I'm referencing from Feature Selection with Univariate Statistical Tests
I am using below lines and I want to find out the significant features:
import pandas
from pandas import read_csv
from numpy import set_printoptions
from sklearn.feature_selection import SelectKBest
from sklearn.feature_selection import f_classif
dataframe = pandas.read_csv("C:\\dateset\\iris.csv"]))
array = dataframe.values
X = array[:,0:4]
Y = array[:,4]
test = SelectKBest(score_func=f_classif, k=2)
fit = test.fit(X, Y)
set_printoptions(precision=2)
arr = fit.scores_
print (arr)
# [ 119.26 47.36 1179.03 959.32]
To show the indexes of the top 2 by its score, I added:
idx = (-arr).argsort()[:2]
print (idx)
# [2 3]
Further, how can I have the column/variable names (instead of their indexes)?

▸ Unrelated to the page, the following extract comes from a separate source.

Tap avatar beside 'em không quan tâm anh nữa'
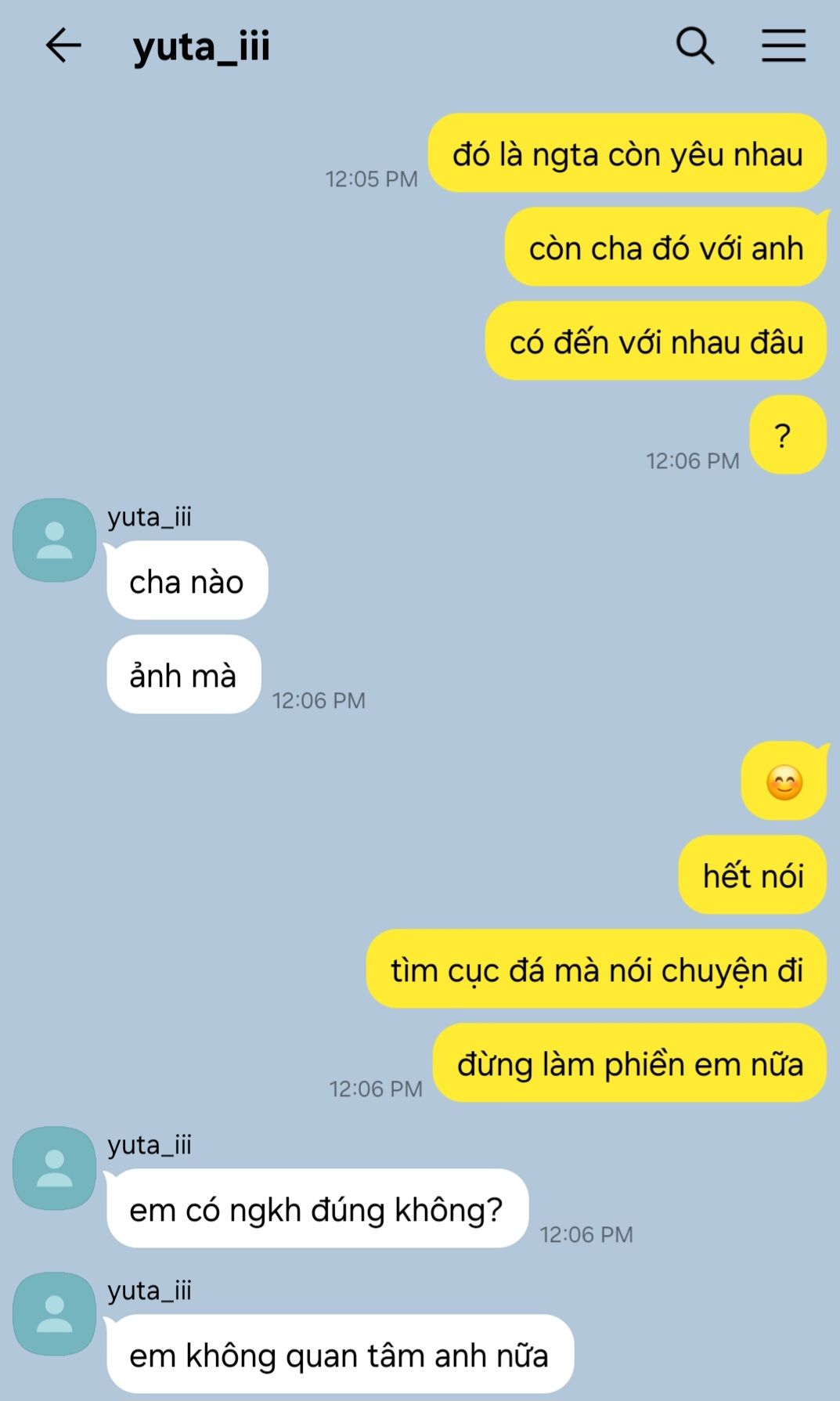The image size is (840, 1401). [54, 1314]
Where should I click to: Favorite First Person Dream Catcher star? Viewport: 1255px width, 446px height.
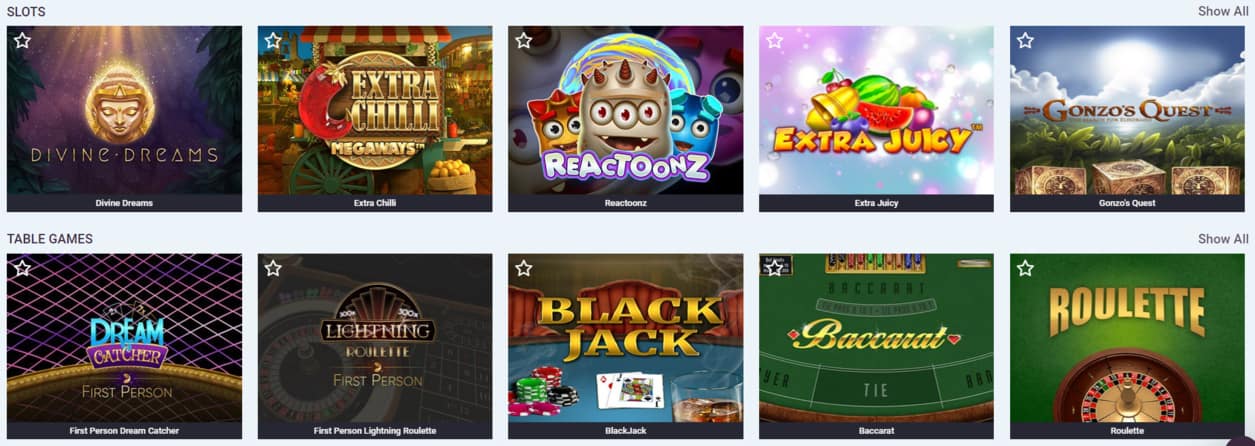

Use indexing, here is possible use columns names, because selected first 4 columns:
#first 4 columns
X = array[:,0:4]
cols = dataframe.columns[idx]
If selection is different for X
variable is necessary also filter by position DataFrame:
#e.g. selected 3. to 7. column
X = array[:,2:6]
cols = dataframe.iloc[:, 2:6].columns[idx]